A Coleção de Tipografias Caligráficas de Charles Bluemlein constitui um testemunho documental fundamental do apogeu da caligrafia manual (hand lettering) e da caligrafia comercial nos Estados Unidos. Durante o período compreendido entre o início da década de 1930 e a Segunda Guerra Mundial, a cidade de Nova York abrigava uma comunidade profissional de aproximadamente 200 rotulistas. Essa disciplina técnica sofreu um declínio sistemático com o surgimento da fotocomposição (photo lettering), chegando a uma obsolescência quase total após a consolidação da tipografia digital.
A metodologia empregada por Bluemlein para a criação desses alfabetos reveste-se de grande interesse analítico: o processo consistiu na compilação de diversas assinaturas autógrafas para, posteriormente, desconstruir e sistematizar glifos completos a partir dessas amostras.
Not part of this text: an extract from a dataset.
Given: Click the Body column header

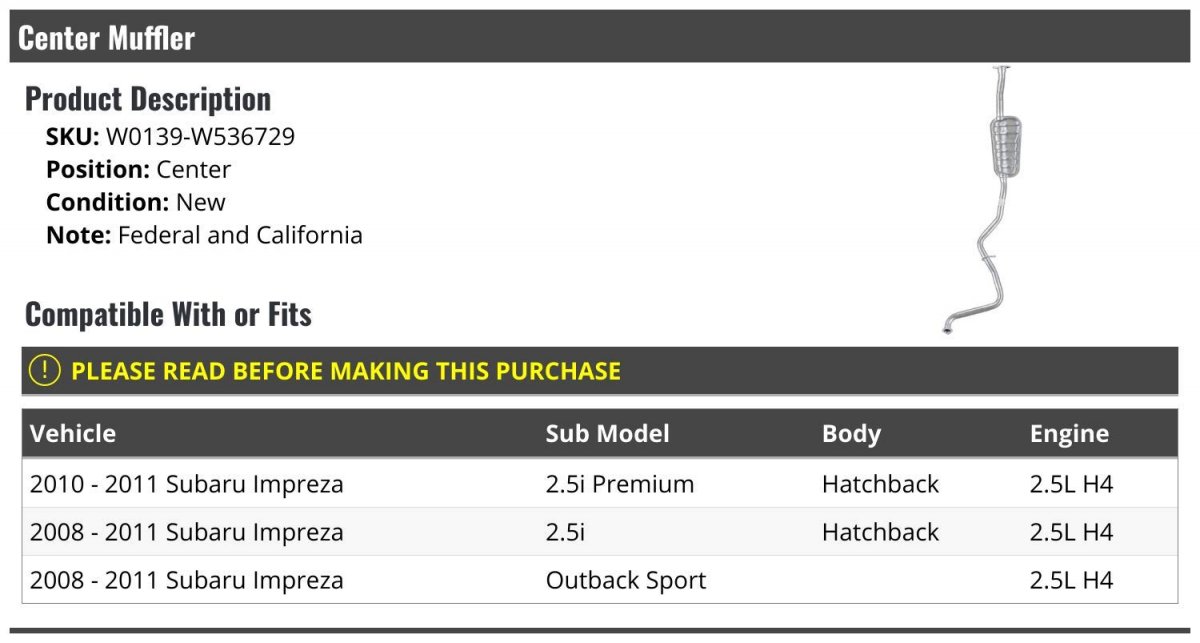Looking at the screenshot, I should 851,433.
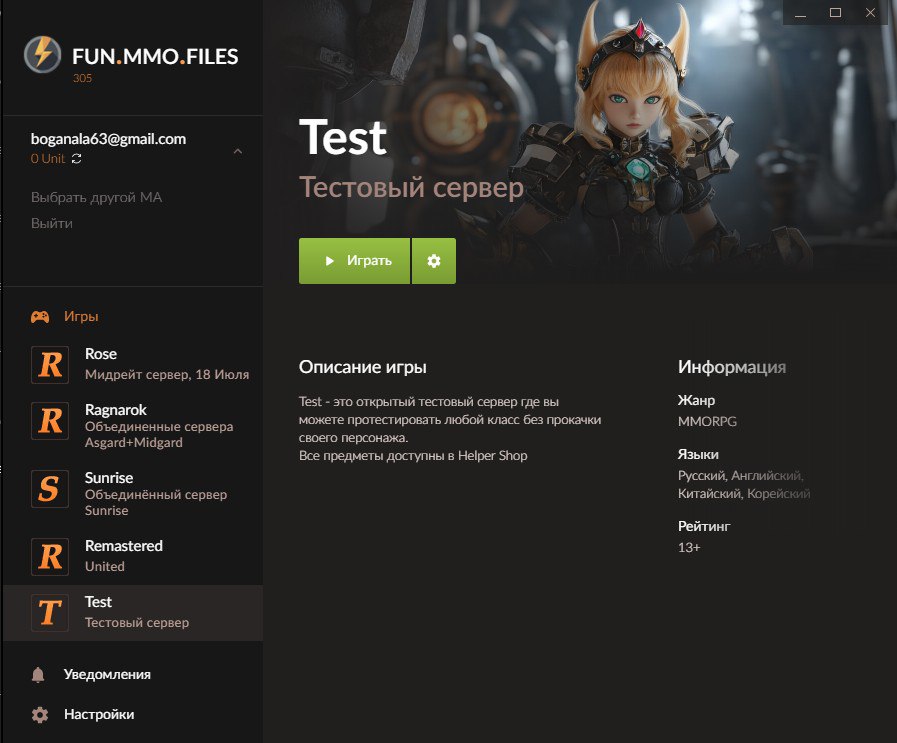Screen dimensions: 897x743
Task: Open the launcher settings via the sidebar gear icon
Action: pyautogui.click(x=39, y=715)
Como a resolução formal desses desenhos divergia significativamente das assinaturas originais, procedeu-se à atribuição de nomes fictícios às novas famílias tipográficas, as quais foram originalmente documentadas e divulgadas por meio dos catálogos da empresa Higgins Ink.
Atualmente, Alejandro Paul e a fundição Sudtipos procederam à revitalização e à expansão digital da coleção. Esta versão contemporânea atende às exigências funcionais do design atual, tendo sido aplicado um rigor exaustivo na digitalização dos traços para preservar a fidelidade do ductus original e mantendo a nomenclatura histórica estabelecida por Bluemlein.